Kemarin dia mendapatkan kabar bahwa ayahnya Adipati Aghnibrata, sang penguasa daerah Kalingga menjodohkannya dengan pangeran dari Daha. Sebenarnya dia tidak suka dengan acara perjodohan semacam ini. Dia ingin menikah dengan seorang lelaki yang di cintai nya. Tapi untuk menolak perjodohan ini, dia bingung bagaimana caranya.
"Gusti Putri,
Kenapa Gusti Putri terlihat sedih begitu? Wong mau di nikahkan dengan putra raja kog malah cemberut", tanya seorang dayang istana Kadipaten Kalingga yang sedang menemani gadis cantik itu.
"Aku tidak mau di jodohkan seperti ini, Sukesi..
Aku ingin hidup bersama dengan orang yang aku cintai. Bukan dengan orang yang hanya mengandalkan nama besar Prabu Jayengrana saja", jawab si gadis cantik itu sembari menghela nafas berat.
"Lha mau bagaimana lagi?
Seharusnya Gusti Putri Ayu Ratna bersyukur karena mendapatkan jodoh seorang pangeran. Tidak semua gadis bisa seberuntung Gusti Putri loh punya calon suami yang kelak menjadi penguasa Tanah Jawadwipa ini", balas si dayang istana yang bernama Sukesi itu.

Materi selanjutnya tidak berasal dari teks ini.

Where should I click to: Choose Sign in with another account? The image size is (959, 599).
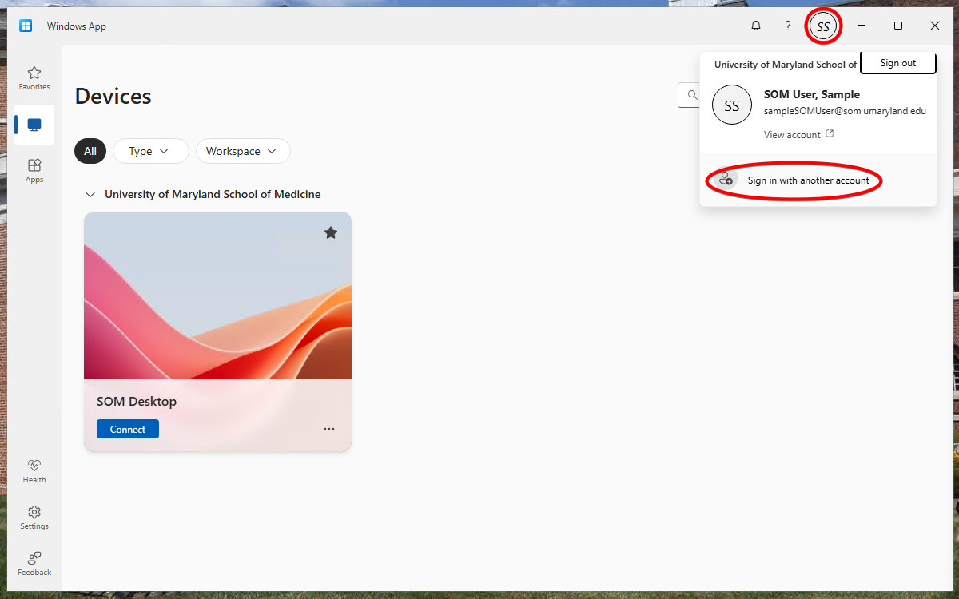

"Ah kau ini. Aku tidak gila dengan pangkat dan kedudukan Sukesi. Kau tahu kebanyakan para pangeran itu mata keranjang, istri nya banyak dan suka mempermainkan wanita.
Syukur syukur kalau dia tampan. Kalau jelek? Hadehhh aku tidak bisa membayangkan bagaimana nasib ku ke depannya jika punya suami seperti itu. Pokoknya aku tidak mau dijodohkan dengan pangeran dari Kadiri itu", Ayu Ratna bersikeras untuk menolak.
"Gusti Putri tidak boleh egois dengan mementingkan diri sendiri. Gusti Adipati pasti sudah memikirkan segala sesuatu nya dengan teliti. Gusti Putri harus ingat bahwa pernikahan Gusti Putri dengan pangeran dari Kadiri itu bukan urusan perasaan saja, tapi juga untuk mendekatkan keluarga Istana Kadipaten Kalingga dengan Istana Kadiri", balas Sukesi dengan bijak. Gadis berusia 2 dasawarsa terlihat tersenyum setelah berbicara.
"Kau ini kenapa semangat sekali dengan acara perjodohan ini? Kau saja yang menikah dengan nya. Aku tidak mau.
Pokoknya aku mau minggat saja dari istana ini jika tetap di paksa untuk menikah dengan pangeran dari Kadiri itu", balas Ayu Ratna dengan cepat. Perkataan Ayu Ratna ini terdengar oleh telinga Adipati Aghnibrata yang bermaksud untuk menjumpai Ayu Ratna siang hari itu. Dengan geram dia mendekati Ayu Ratna dan Sukesi yang tidak menyadari kehadiran nya.
"Apa yang baru kau ucapkan, Ayu Ratna?"